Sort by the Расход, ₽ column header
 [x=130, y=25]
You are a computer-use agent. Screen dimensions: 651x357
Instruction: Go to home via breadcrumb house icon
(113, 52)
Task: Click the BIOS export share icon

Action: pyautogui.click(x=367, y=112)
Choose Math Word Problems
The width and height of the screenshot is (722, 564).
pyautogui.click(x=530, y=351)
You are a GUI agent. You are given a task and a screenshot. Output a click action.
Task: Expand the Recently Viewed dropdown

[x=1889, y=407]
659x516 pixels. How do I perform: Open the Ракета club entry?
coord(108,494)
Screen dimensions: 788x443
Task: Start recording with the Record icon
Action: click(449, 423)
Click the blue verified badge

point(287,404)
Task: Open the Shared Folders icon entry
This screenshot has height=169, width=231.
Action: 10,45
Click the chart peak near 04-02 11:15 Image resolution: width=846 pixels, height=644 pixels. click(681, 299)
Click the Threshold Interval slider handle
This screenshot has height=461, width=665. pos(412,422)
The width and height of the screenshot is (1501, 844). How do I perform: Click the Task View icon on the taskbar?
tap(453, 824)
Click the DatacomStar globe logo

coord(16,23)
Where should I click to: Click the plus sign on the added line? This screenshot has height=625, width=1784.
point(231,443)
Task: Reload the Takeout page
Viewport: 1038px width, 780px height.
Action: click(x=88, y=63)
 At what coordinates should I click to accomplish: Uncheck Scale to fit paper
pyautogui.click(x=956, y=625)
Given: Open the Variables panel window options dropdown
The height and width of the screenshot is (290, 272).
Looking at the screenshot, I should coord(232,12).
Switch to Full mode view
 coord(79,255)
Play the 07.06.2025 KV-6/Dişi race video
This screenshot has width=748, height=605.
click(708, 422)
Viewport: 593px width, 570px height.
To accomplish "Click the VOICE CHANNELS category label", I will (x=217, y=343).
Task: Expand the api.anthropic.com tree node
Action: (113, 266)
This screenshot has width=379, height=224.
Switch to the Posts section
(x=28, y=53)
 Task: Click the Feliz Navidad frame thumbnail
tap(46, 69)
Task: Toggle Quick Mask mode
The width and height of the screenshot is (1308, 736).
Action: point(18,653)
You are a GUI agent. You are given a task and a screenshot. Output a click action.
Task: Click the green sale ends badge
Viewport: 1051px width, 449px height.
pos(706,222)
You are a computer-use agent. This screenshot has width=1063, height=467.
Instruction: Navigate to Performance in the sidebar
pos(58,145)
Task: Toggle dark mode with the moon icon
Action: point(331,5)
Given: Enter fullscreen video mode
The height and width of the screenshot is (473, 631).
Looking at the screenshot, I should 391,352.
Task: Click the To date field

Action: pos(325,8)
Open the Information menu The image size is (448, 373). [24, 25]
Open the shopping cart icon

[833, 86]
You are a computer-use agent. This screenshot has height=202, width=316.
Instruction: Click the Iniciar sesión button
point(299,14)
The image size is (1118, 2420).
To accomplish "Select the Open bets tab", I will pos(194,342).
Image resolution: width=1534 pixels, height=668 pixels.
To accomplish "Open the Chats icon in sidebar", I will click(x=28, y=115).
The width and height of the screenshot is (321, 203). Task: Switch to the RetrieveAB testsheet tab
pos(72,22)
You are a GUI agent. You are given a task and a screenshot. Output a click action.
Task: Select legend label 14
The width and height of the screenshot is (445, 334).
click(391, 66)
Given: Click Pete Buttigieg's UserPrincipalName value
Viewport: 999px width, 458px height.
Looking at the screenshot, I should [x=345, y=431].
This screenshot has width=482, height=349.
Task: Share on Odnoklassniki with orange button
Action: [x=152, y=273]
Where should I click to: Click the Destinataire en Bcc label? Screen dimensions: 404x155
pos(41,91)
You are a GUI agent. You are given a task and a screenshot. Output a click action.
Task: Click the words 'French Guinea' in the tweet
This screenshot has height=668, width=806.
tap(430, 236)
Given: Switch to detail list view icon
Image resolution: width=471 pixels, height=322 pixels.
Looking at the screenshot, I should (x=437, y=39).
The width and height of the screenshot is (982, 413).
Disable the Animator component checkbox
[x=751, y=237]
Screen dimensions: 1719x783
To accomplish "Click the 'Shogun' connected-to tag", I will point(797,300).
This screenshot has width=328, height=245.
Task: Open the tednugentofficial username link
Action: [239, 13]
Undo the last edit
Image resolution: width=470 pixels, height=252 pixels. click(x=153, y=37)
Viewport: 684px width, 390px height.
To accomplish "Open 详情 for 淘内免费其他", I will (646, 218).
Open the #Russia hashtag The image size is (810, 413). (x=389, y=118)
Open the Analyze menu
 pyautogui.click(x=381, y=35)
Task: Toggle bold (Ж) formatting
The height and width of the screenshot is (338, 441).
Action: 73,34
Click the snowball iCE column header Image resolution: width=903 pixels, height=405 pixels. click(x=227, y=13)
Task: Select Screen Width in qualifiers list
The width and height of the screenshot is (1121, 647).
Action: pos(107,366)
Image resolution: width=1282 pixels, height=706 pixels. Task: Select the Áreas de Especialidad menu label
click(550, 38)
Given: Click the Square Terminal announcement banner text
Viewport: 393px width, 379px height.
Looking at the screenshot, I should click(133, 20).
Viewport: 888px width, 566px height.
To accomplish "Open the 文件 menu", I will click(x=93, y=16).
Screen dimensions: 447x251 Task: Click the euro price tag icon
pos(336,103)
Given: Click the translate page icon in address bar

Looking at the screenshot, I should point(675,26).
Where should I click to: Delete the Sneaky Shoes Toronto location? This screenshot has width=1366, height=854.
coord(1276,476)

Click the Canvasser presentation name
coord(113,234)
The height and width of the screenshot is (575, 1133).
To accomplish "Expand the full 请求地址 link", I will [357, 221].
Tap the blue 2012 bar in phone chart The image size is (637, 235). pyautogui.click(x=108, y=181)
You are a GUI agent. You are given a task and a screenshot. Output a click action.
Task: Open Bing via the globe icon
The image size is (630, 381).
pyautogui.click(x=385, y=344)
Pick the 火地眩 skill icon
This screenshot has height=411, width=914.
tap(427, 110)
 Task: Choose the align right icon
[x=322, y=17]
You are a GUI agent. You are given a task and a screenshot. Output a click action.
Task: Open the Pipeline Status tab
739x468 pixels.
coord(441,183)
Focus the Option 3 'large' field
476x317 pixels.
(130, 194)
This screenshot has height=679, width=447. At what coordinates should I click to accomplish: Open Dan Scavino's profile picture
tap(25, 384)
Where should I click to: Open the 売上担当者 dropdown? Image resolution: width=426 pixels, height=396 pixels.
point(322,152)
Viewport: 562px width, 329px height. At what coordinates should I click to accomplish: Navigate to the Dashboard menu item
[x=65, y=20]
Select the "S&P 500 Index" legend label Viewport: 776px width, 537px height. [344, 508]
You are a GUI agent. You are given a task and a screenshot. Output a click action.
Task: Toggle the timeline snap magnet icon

+ + +

Please rewrite the rows from the start through the line containing "pyautogui.click(x=530, y=351)", changing "breadcrumb" to "navigation" and leaving everything else unchanged.

▶ _Result of the exercise_:
Sort by the Расход, ₽ column header
 [x=130, y=25]
You are a computer-use agent. Screen dimensions: 651x357
Instruction: Go to home via navigation house icon
(113, 52)
Task: Click the BIOS export share icon

Action: pyautogui.click(x=367, y=112)
Choose Math Word Problems
The width and height of the screenshot is (722, 564).
pyautogui.click(x=530, y=351)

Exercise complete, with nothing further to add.